SYCAMORE – The DeKalb County Drug and DUI Court now has the chance to run a home in Sycamore for recovering addicts who are part of its program. 

On Monday, City Council members unanimously approved amending the city’s Unified Development Ordinance to define the criteria for recovery and sober living homes. This will allow agencies such as the drug court to apply for a special use permit should they want to run a recovery or sober living home in the city. 

This summer, drug court representatives approached city officials about running a sober living home in the city. Before the meeting, Marilyn Stromborg, drug court coordinator, said this type of home for men who participate in the program is needed because none exists in the county. 

Participants typically are those who go through the three-month residential program outside the county in the beginning stages of drug court, where they are intensively supervised and counseled. After that, they would need to enter into another facility that provides a recovery environment for them.

“The problem we have is 1/3 of our program is out of the county now, because we have no resources for men,” she said.  

Women who participate in the program stay at the Discovery House, which is run by the Ben Gordon Center, she said. 

Because this kind of home is not defined in the city’s list of residential uses, officials needed to agree on the definition of a recovery or sober living home.
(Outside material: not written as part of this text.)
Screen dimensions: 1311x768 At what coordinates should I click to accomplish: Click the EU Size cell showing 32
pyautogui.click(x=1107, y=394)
As defined, a sober living home would be a monitored residence for people suffering from substance abuse issues. The home would not have more than eight people living in it. 

First Ward Alderman Curt Lang said he was wondering how drug court participants would be monitored and what would happen to them if they broke any program rules. DeKalb County Presiding Judge Robbin Stuckert, who was at the meeting, said the drug court team would monitor the participants frequently and they would be sanctioned immediately if they were found to have violated any rules of the program.
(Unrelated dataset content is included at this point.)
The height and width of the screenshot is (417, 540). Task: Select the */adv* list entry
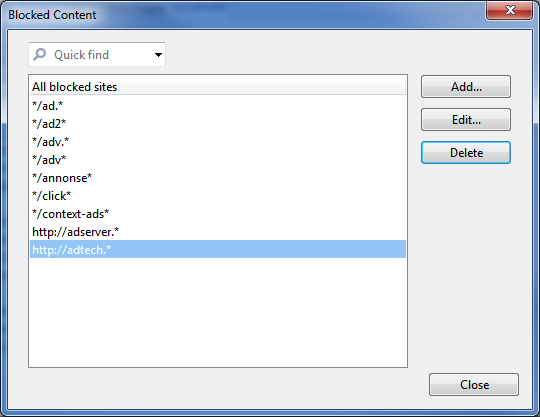(x=218, y=159)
Participants who break the rules of the program can face harsher punishment than sanctions, such as time in jail. If they don’t successfully complete the program they would have to face the criminal charges they received before they entered it.
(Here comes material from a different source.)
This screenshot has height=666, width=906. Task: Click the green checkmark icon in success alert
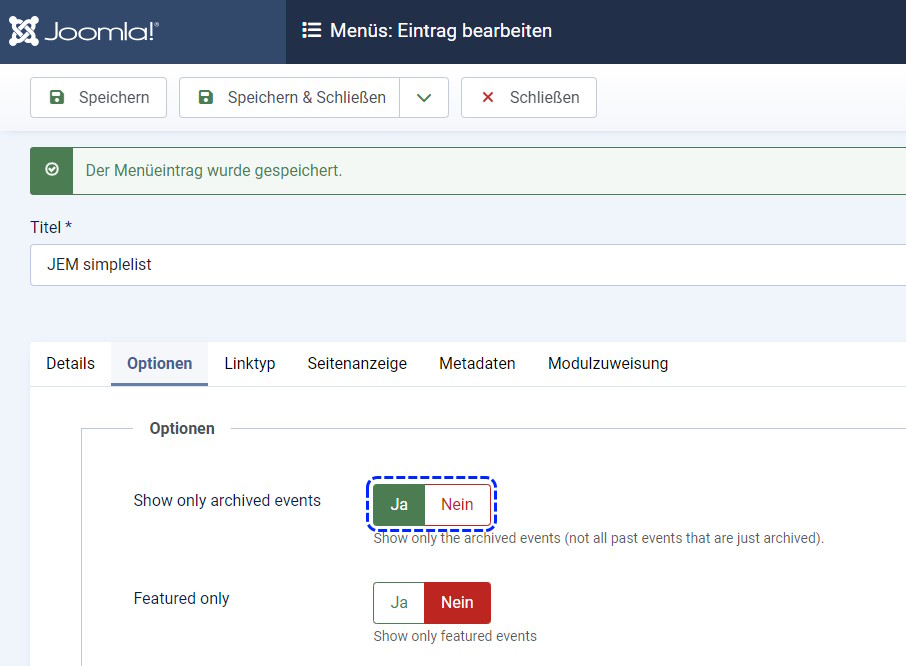click(52, 170)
“We have participants in our program now [who have] nine to 12 to 14 years of time with the Illinois Department of Corrections hanging over their head,” she said.

Candidates who apply to drug court must be nonviolent offenders and a screening is done to determine if they meet the criteria for addiction. The State’s Attorney and the police also must approve applicants for the program.

Lang said he wondered if the participants would be interacting with the neighbors. Stuckert said the participants would be and they would be responsible for being good neighbors and taking care of the property. Activities such as loud parties are prohibited and would be immediately dealt with by the drug court team, she said. 

“When these people graduate from the program… they are going to be our neighbors and we want them to learn all the tools to make them successful,” she said. 

Stromborg said the exact location for the home hasn’t been nailed down yet because the plans for it are still in the early stages. For now, she said the location might be near the DeKalb County Courthouse in Sycamore, where the drug court program is held. 

Third Ward Alderman Gregory Taylor and 4th Ward Alderman Rick Kramer were absent from the meeting.